Laura Zinn Fromm, writer, editor, and former Business Week reporter, chronicles life as a flawed, middle-aged Mom.
Saturday, August 14, 2010
The Cards We're Dealt
Greetings, readers! Long time, no blog. As you may have noticed (if you're reading this on the computer and not on your iPhone or Blackberry), the design of Flawed Mom looks different. That's not exactly by design, forgive the pun. A few weeks ago, I was poking around blogland and saw that Google was offering up some new templates. I experimented with a few, only to find that I couldn't go back to the original cozy, comfortable one I had been relying on for years. The new templates were interesting but none were exactly right. Still, there was no going back. As Darwin said, adapt or die. What you see here is is a new border, new colors and and an attempt at a new attitude. Posts will be shorter but will continue to be a big pile of contradictions: Tart, sweet, skeptical, optimistic, giddy, sad, confident, full of doubt and periodically, hope. Subjects will include the challenges and pleasures of motherhood, marriage, teaching, reading, writing, cooking and trying to accommodate the music and movie tastes of two growing boys (Anyone else been listening to Eminem's "Not Afraid" and "White Trash Party" over and over again in the car?)
When I first started this blog, my intention was to turn the essays here into a book called, How I Killed the Tooth Fairy and Other Tales of Flawed Mothering. But my agent didn't particularly like my book proposal (she was kind about it, but firm) and suggested, gently, that I go back to writing fiction, which is why she wanted to represent me in the first place. So I've been spending more time writing short stories, sending them out into the world and praying for publication. A few months ago, I wrote a short story called, "Go Away and Come Back," and sent it in to Glimmer Train. It was a finalist for one of their competitions and I was initially ecstatic. Then reality settled in: Being a finalist is lovely, but to paraphrase something George's girlfriend said on "Seinfeld" before she dropped dead, it doesn't feed the cat. So I took the advice I give my journalism and creative writing students, ("Revise! Revise! Revise!") and revised it. Then I gave the story a new title, "Raised by Narcissists," and resubmitted it to Glimmer Train. This time, the story received an honorable mention. I fell into a funk---not the kind of funk Daphne Merkin wrote about in last Sunday's New York Times magazine http://www.nytimes.com/2010/08/08/magazine/08Psychoanalysis-t.html but still a funk.

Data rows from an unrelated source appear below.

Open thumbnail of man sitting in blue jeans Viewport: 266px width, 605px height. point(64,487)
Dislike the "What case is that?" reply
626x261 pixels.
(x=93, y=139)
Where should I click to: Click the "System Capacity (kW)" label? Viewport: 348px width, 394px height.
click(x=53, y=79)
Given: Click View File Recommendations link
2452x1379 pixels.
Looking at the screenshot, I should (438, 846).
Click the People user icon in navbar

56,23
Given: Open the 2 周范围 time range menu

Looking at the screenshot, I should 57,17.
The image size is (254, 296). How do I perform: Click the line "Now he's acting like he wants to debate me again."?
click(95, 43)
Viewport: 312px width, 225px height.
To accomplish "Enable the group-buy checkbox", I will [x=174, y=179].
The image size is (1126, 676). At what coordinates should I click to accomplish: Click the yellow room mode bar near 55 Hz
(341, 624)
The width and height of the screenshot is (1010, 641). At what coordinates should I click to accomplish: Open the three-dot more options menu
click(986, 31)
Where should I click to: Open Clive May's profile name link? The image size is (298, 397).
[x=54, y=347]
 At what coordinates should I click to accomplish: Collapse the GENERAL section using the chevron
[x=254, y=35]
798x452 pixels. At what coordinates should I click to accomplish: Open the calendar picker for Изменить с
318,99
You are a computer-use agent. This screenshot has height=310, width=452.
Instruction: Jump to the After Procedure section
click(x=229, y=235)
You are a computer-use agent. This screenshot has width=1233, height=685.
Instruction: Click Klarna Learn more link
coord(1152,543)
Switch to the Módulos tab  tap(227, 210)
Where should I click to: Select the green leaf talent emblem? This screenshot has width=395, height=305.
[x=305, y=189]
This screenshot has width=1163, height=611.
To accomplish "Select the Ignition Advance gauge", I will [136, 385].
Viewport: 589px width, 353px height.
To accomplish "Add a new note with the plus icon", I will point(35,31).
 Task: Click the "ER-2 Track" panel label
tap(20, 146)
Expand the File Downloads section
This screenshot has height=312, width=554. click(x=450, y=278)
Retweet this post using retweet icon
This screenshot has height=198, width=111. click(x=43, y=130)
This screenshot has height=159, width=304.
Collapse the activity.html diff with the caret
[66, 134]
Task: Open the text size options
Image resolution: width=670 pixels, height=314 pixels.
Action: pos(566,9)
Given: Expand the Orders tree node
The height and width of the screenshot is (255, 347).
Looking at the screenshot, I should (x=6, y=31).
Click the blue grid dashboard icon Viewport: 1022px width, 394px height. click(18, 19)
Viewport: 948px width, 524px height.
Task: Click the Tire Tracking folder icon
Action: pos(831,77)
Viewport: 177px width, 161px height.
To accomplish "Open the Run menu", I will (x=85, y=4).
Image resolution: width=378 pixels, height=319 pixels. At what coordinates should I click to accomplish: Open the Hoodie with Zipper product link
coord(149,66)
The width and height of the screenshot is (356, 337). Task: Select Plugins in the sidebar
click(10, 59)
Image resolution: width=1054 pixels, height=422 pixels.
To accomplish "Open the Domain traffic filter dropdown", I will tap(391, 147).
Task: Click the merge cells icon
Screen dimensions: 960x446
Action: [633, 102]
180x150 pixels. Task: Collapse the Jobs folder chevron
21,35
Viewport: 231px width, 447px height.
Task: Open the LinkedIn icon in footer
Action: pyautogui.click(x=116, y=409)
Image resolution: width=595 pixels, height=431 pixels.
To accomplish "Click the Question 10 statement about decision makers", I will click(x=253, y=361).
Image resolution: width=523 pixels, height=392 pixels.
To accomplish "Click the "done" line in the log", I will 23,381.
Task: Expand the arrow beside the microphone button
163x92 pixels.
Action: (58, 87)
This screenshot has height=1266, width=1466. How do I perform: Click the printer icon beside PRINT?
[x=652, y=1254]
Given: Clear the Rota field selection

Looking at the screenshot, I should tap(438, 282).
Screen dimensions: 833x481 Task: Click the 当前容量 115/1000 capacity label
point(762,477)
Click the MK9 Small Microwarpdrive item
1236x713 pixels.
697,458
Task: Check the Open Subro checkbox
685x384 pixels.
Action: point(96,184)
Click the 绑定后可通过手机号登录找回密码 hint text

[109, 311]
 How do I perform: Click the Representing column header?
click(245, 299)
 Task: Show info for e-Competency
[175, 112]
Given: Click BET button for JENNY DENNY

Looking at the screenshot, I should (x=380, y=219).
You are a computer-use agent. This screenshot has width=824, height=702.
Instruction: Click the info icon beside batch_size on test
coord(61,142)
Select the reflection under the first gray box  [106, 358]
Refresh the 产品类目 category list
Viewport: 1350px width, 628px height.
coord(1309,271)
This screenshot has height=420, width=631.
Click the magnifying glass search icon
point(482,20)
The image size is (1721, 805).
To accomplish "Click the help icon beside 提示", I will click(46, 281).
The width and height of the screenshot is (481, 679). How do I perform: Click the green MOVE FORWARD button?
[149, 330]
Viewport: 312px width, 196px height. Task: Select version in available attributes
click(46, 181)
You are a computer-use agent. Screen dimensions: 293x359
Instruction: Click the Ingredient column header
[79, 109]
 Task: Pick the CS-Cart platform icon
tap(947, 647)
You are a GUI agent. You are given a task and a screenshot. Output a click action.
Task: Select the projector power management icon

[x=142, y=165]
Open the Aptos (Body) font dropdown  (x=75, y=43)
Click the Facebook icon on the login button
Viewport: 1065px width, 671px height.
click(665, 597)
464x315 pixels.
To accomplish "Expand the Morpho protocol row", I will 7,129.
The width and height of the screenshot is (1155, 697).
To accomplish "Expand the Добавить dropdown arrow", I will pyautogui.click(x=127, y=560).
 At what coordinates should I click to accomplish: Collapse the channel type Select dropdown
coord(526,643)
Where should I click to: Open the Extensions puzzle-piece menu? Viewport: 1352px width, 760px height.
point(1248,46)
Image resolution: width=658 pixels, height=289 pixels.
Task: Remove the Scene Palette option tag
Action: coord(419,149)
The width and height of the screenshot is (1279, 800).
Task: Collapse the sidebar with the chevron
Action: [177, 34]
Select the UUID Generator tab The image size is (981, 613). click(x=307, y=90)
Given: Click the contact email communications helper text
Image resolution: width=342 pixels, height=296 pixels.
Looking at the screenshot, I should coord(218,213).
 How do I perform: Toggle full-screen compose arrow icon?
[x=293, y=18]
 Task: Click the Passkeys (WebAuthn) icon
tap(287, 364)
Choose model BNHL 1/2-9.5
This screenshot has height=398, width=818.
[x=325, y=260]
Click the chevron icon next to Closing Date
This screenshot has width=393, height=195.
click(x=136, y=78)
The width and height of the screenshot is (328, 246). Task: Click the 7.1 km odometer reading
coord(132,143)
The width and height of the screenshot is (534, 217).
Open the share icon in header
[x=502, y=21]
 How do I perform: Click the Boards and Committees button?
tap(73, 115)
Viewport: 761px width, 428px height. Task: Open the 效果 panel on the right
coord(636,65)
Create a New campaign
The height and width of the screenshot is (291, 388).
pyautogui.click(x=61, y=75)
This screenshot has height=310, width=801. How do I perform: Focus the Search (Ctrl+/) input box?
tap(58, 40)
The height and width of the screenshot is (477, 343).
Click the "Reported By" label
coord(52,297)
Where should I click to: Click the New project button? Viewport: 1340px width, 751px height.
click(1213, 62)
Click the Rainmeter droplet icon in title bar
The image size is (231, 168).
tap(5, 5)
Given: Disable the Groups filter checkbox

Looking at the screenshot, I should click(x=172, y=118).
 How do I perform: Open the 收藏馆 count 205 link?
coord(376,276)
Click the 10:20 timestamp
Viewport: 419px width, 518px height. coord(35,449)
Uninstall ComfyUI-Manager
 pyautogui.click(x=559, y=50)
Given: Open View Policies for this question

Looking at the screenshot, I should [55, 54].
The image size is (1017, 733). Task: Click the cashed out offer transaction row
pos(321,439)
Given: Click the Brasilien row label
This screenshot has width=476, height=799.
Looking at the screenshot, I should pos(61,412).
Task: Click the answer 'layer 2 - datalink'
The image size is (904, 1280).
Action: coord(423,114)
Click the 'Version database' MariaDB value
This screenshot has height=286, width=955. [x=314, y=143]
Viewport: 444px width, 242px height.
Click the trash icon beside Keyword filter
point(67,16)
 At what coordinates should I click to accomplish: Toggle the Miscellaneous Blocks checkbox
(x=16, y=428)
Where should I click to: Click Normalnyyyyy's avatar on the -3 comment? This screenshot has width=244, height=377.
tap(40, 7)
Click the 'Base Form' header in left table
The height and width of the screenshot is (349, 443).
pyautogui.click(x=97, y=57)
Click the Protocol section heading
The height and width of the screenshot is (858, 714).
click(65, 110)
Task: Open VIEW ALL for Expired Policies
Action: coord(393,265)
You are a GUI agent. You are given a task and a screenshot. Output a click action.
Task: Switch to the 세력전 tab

In the mean time, I decided to re-invent this blog. One of the templates I originally chose had a a hyper-active border that was supposed to look like a combination of artistic endeavors--music, theater, books, math and art. My kids groaned when they saw it so what you see here is a compromise, simple and hopefully not overpowering in its blandness.
The other border got me thinking about art and the people I know who make it. Coincidentally, three wonderful women artists I know have new venues for their work. Barbara Friedman, Jessica Lenard and Sarah Goldstein have all shown their work at the Visual Arts Arts Center of New Jersey (http://www.artcenternj.org/). When we first moved out to New Jersey, I saw the Visual Arts Center as an oasis. Great, local artists taught and showed their work there. My kids took classes there and actually liked them. It turns out that some of the artists weren't so local (Barbara and Sarah live in New York), but never mind. These three are all inventive, ingenious women whose work is beautiful to look at and interesting to think about.
Barbara has a show opening tonight at BCB Art in Hudson, NY (http://www.bcbart.com/current/index.html). The show goes until September 19th. Barbara's luscious, arresting paintings, "Climber," "Student" and "The Spectator Place," are above. Barbara is one of my oldest friends---we took writing workshops together back in the Eighties, at the New School, with the wonderful late author and writing instructor Richard Brickner. Barbara is an art professor at Pace University and one of the most brilliant artists I know. (http://www.barbarafriedmanpaintings.com)
Jessica Lenard is an intense, fantastic artist who teaches at the Visual Arts Center. She is now making a series of small, gorgeous paintings called, "The Cards We're Dealt." Her work is being shown at the Monmouth Museum, the Contemporary Art Network NYC, and The Distillery, a gallery and art space in Jersey City. Two paintings from her new series, "10 of Hearts," and "3 Spades, Good Fortune," are shown here. (http://www.jessicalenard.com)
One of Sarah Goldstein's paintings, "Rabbit Group 3," hangs in our front hall, and even better, can now also be seen on the website of Tarpaulin Sky Press, (http://www.tarpaulinsky.com.) Tarpaulin publishes poetry and prose, and reviews small press books. For more on Sarah's work, see her blog http://www.earlymorninghours.blogspot.com and the website, http://re-title.com.
All these women give me courage. Check them out.